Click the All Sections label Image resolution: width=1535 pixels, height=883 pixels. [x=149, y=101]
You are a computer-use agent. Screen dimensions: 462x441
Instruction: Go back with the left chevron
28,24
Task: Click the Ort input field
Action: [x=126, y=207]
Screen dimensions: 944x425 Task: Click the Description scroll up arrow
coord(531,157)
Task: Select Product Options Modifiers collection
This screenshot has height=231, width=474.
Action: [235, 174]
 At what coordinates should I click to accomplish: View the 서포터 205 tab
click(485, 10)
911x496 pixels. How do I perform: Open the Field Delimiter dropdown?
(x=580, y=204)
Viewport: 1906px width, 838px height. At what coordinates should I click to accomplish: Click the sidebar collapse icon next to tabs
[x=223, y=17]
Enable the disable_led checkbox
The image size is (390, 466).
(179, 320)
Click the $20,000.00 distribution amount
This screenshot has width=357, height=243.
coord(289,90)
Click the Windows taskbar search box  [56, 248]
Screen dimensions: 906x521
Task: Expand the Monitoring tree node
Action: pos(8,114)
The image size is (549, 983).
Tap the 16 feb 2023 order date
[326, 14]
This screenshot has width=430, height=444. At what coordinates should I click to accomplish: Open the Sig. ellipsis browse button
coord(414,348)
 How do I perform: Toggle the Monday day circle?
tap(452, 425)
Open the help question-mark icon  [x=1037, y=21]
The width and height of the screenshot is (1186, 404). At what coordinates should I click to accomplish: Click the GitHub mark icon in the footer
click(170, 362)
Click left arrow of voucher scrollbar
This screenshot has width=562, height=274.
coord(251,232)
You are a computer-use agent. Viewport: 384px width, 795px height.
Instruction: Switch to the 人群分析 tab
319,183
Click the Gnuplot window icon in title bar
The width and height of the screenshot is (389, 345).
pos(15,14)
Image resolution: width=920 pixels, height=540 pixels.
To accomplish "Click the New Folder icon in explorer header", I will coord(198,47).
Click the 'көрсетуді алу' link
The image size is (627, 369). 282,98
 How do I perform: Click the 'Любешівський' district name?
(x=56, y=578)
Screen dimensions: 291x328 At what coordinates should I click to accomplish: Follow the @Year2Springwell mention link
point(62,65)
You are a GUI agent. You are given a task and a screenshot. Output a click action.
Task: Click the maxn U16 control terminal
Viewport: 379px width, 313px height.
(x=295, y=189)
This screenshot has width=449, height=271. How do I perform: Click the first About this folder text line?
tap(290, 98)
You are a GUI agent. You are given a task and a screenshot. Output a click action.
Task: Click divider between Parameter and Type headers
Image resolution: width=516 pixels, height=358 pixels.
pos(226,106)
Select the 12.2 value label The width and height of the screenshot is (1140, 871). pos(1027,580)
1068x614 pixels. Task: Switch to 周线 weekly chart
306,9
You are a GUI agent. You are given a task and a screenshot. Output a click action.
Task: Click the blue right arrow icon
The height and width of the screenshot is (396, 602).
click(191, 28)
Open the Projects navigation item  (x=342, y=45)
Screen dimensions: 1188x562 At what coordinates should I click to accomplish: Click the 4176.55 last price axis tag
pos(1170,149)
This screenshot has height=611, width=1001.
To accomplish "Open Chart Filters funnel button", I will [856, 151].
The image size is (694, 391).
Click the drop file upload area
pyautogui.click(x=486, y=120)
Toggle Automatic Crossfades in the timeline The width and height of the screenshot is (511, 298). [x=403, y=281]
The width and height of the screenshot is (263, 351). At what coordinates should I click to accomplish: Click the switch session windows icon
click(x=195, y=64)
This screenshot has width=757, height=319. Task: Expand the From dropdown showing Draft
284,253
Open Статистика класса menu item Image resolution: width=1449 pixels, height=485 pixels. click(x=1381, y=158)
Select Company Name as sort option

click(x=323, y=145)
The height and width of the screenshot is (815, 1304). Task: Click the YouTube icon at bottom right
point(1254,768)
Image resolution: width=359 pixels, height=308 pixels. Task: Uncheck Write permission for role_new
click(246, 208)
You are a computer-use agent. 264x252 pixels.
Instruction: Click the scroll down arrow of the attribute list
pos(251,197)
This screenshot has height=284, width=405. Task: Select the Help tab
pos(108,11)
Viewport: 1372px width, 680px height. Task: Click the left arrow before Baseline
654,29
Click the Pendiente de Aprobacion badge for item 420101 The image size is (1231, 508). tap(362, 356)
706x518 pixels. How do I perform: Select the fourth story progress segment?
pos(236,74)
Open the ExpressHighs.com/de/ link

********

Work required — Reproduce every one of the records above with each occurrence of "Instruction" changed to "Directive", keeping everything else identical.

Task output —
Click the All Sections label Image resolution: width=1535 pixels, height=883 pixels. [x=149, y=101]
You are a computer-use agent. Screen dimensions: 462x441
Directive: Go back with the left chevron
28,24
Task: Click the Ort input field
Action: [x=126, y=207]
Screen dimensions: 944x425 Task: Click the Description scroll up arrow
coord(531,157)
Task: Select Product Options Modifiers collection
This screenshot has height=231, width=474.
Action: [235, 174]
 At what coordinates should I click to accomplish: View the 서포터 205 tab
click(485, 10)
911x496 pixels. How do I perform: Open the Field Delimiter dropdown?
(x=580, y=204)
Viewport: 1906px width, 838px height. At what coordinates should I click to accomplish: Click the sidebar collapse icon next to tabs
[x=223, y=17]
Enable the disable_led checkbox
The image size is (390, 466).
(179, 320)
Click the $20,000.00 distribution amount
This screenshot has width=357, height=243.
coord(289,90)
Click the Windows taskbar search box  [56, 248]
Screen dimensions: 906x521
Task: Expand the Monitoring tree node
Action: pos(8,114)
The image size is (549, 983).
Tap the 16 feb 2023 order date
[326, 14]
This screenshot has width=430, height=444. At what coordinates should I click to accomplish: Open the Sig. ellipsis browse button
coord(414,348)
 How do I perform: Toggle the Monday day circle?
tap(452, 425)
Open the help question-mark icon  [x=1037, y=21]
The width and height of the screenshot is (1186, 404). At what coordinates should I click to accomplish: Click the GitHub mark icon in the footer
click(170, 362)
Click left arrow of voucher scrollbar
This screenshot has width=562, height=274.
coord(251,232)
You are a computer-use agent. Viewport: 384px width, 795px height.
Directive: Switch to the 人群分析 tab
319,183
Click the Gnuplot window icon in title bar
The width and height of the screenshot is (389, 345).
pos(15,14)
Image resolution: width=920 pixels, height=540 pixels.
To accomplish "Click the New Folder icon in explorer header", I will coord(198,47).
Click the 'көрсетуді алу' link
The image size is (627, 369). 282,98
 How do I perform: Click the 'Любешівський' district name?
(x=56, y=578)
Screen dimensions: 291x328 At what coordinates should I click to accomplish: Follow the @Year2Springwell mention link
point(62,65)
You are a GUI agent. You are given a task and a screenshot. Output a click action.
Task: Click the maxn U16 control terminal
Viewport: 379px width, 313px height.
(x=295, y=189)
This screenshot has width=449, height=271. How do I perform: Click the first About this folder text line?
tap(290, 98)
You are a GUI agent. You are given a task and a screenshot. Output a click action.
Task: Click divider between Parameter and Type headers
Image resolution: width=516 pixels, height=358 pixels.
pos(226,106)
Select the 12.2 value label The width and height of the screenshot is (1140, 871). pos(1027,580)
1068x614 pixels. Task: Switch to 周线 weekly chart
306,9
You are a GUI agent. You are given a task and a screenshot. Output a click action.
Task: Click the blue right arrow icon
The height and width of the screenshot is (396, 602).
click(191, 28)
Open the Projects navigation item  (x=342, y=45)
Screen dimensions: 1188x562 At what coordinates should I click to accomplish: Click the 4176.55 last price axis tag
pos(1170,149)
This screenshot has height=611, width=1001.
To accomplish "Open Chart Filters funnel button", I will [856, 151].
The image size is (694, 391).
Click the drop file upload area
pyautogui.click(x=486, y=120)
Toggle Automatic Crossfades in the timeline The width and height of the screenshot is (511, 298). [x=403, y=281]
The width and height of the screenshot is (263, 351). At what coordinates should I click to accomplish: Click the switch session windows icon
click(x=195, y=64)
This screenshot has width=757, height=319. Task: Expand the From dropdown showing Draft
284,253
Open Статистика класса menu item Image resolution: width=1449 pixels, height=485 pixels. click(x=1381, y=158)
Select Company Name as sort option

click(x=323, y=145)
The height and width of the screenshot is (815, 1304). Task: Click the YouTube icon at bottom right
point(1254,768)
Image resolution: width=359 pixels, height=308 pixels. Task: Uncheck Write permission for role_new
click(246, 208)
You are a computer-use agent. 264x252 pixels.
Directive: Click the scroll down arrow of the attribute list
pos(251,197)
This screenshot has height=284, width=405. Task: Select the Help tab
pos(108,11)
Viewport: 1372px width, 680px height. Task: Click the left arrow before Baseline
654,29
Click the Pendiente de Aprobacion badge for item 420101 The image size is (1231, 508). tap(362, 356)
706x518 pixels. How do I perform: Select the fourth story progress segment?
pos(236,74)
Open the ExpressHighs.com/de/ link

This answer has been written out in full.